Müller N, Riedel M, Erfurth A, Möller H J
Psychiatrische Klinik, Ludwig-Maximilians-Universität, München.
Nervenarzt. 1997 Nov;68(11):914-6. doi: 10.1007/s001150050216.
It has known for a long time that Sydenham's chorea and tics, as seen in Gilles de la Tourette's syndrome (GTS), are phenomenologically very similar. Tics may occur as symptoms of acute Sydenham's chorea or persist over years as residual symptoms. Investigating of children suffering from GTS, including obsessive-compulsive symptoms, have provided signs of a poststreptococcal autoimmune process but also shown that treatment based on immunological interventions has been effective.
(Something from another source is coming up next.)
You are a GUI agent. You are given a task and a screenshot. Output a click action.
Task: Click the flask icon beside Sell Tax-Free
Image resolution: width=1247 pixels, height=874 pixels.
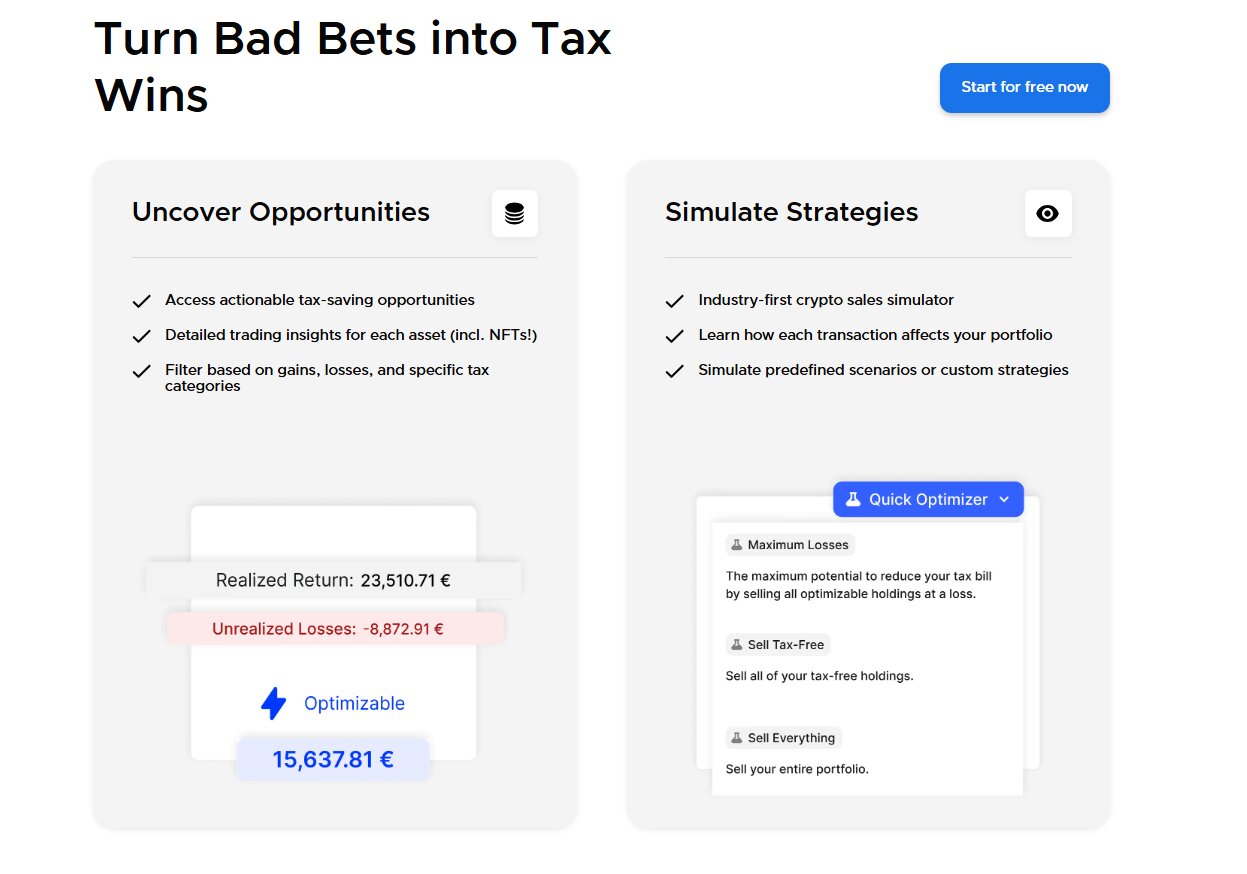pyautogui.click(x=737, y=645)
We treated a 14-year-old boy showing all diagnostic criteria of GTS, familial susceptibility, and an increase in the antibody titer of streptococcal antigens with 75 immunoglobulins i.v. over 5 days. Response to this therapy was good regarding motor tics, vocal tics, and behavioral symptoms such as disturbed impulse control which still persisted after 9 months. These findings and the successful therapy underline reports of the literature and point to a pathogenetic mechanism of an immunologically triggered disturbance of the striatal dopaminergic system, at least in a subgroup of GTS.
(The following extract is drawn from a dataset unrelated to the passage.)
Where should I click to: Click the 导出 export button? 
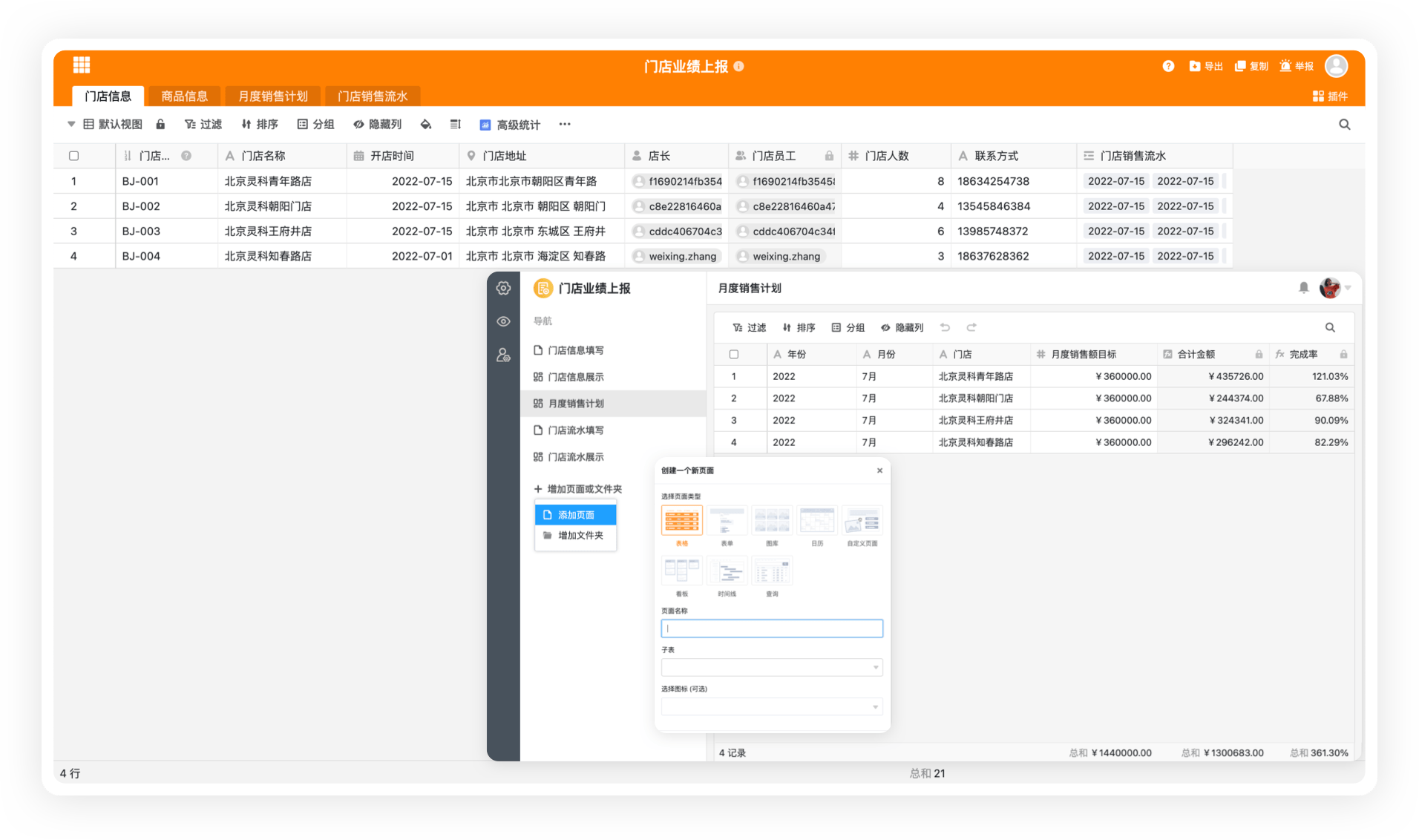pos(1206,66)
长期以来,人们都知道西德纳姆舞蹈病和抽动症,如在 Gilles de la Tourette 综合征(GTS)中所见,在现象学上非常相似。抽动可能作为急性西德纳姆舞蹈病的症状出现,或作为残留症状持续数年。对患有 GTS 的儿童进行的调查,包括强迫症症状,已提供了链球菌感染后自身免疫过程的迹象,但也表明基于免疫干预的治疗是有效的。我们治疗了一名 14 岁男孩,他表现出 GTS 的所有诊断标准、家族易感性以及链球菌抗原抗体滴度升高,在 5 天内静脉注射了 75 剂免疫球蛋白。对于运动性抽动、发声性抽动以及行为症状(如冲动控制障碍,在 9 个月后仍持续存在),该治疗的反应良好。这些发现和成功的治疗证实了文献报道,并指出至少在 GTS 的一个亚组中,存在免疫触发的纹状体多巴胺能系统紊乱的发病机制。